• [Task statement] After locating "Screen dimensions: 385x269", return its line and all lines that follow through the end of the listing below, exactly; leave out pictures.

• [The data]
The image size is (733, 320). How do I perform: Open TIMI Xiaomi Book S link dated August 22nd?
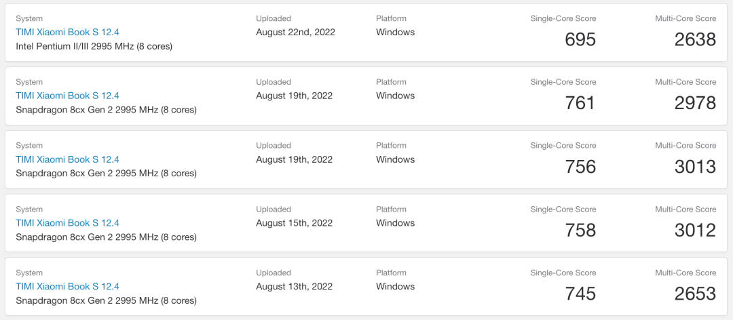tap(67, 33)
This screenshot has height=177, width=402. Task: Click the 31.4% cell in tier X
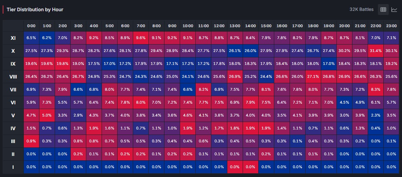coord(375,51)
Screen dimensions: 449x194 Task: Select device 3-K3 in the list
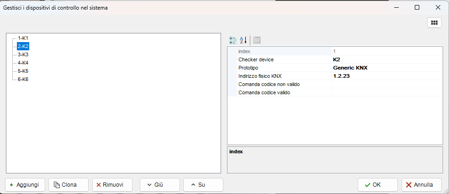point(23,54)
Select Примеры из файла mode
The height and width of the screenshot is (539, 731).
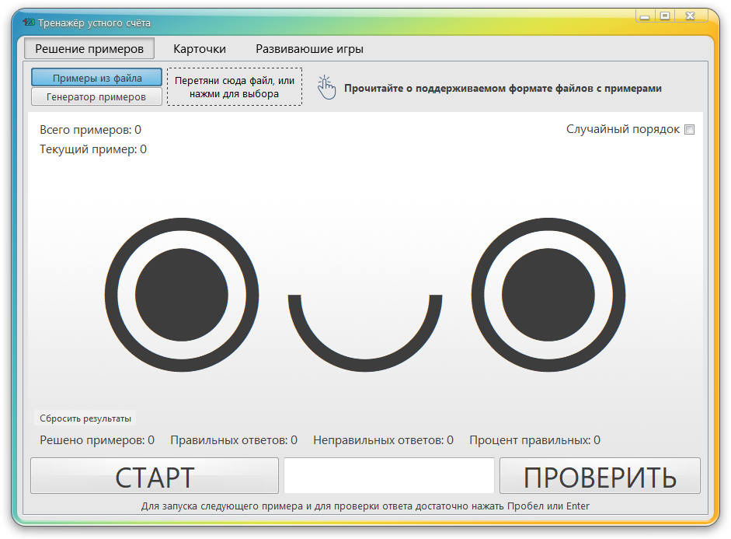pyautogui.click(x=96, y=77)

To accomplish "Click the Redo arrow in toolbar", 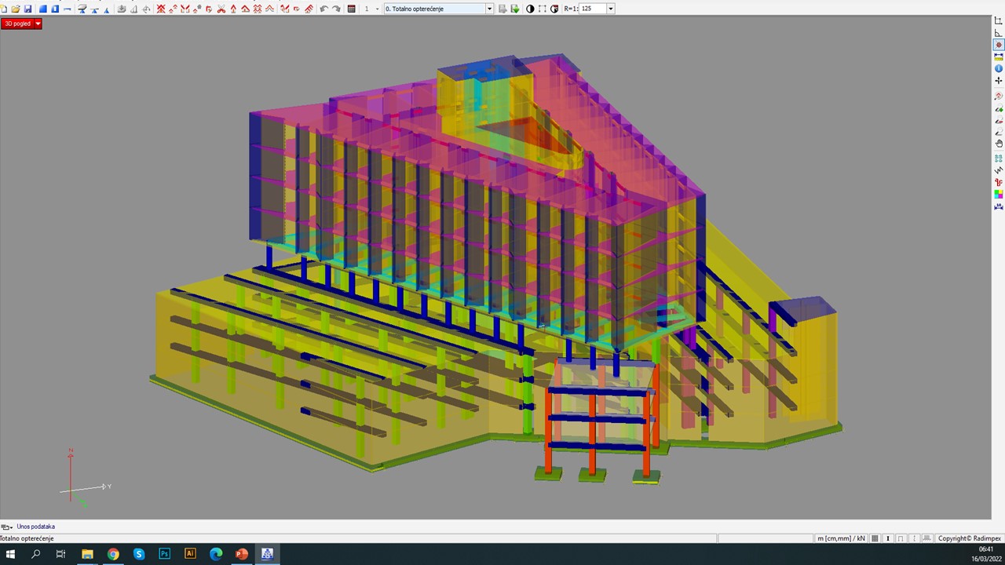I will [x=336, y=9].
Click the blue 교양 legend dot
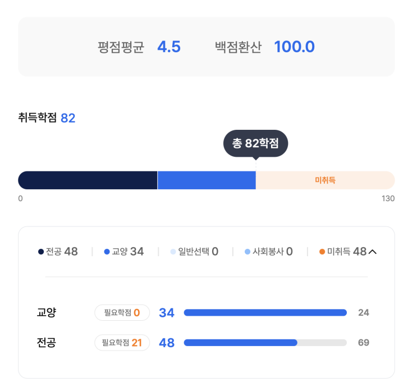 pyautogui.click(x=107, y=252)
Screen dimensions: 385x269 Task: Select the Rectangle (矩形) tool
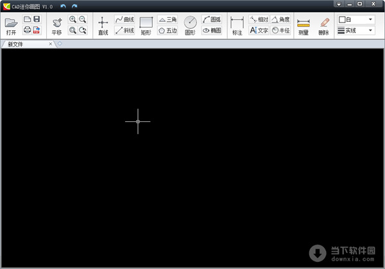click(x=146, y=24)
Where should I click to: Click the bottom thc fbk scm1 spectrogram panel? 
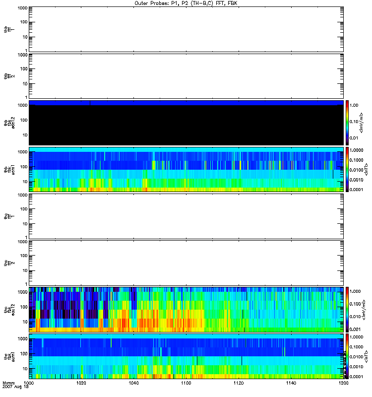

• [Finished task]
Screen dimensions: 385x269 Task: Select the Rectangle (矩形) tool
click(x=146, y=24)
Where should I click to: Click the bottom thc fbk scm1 spectrogram panel? 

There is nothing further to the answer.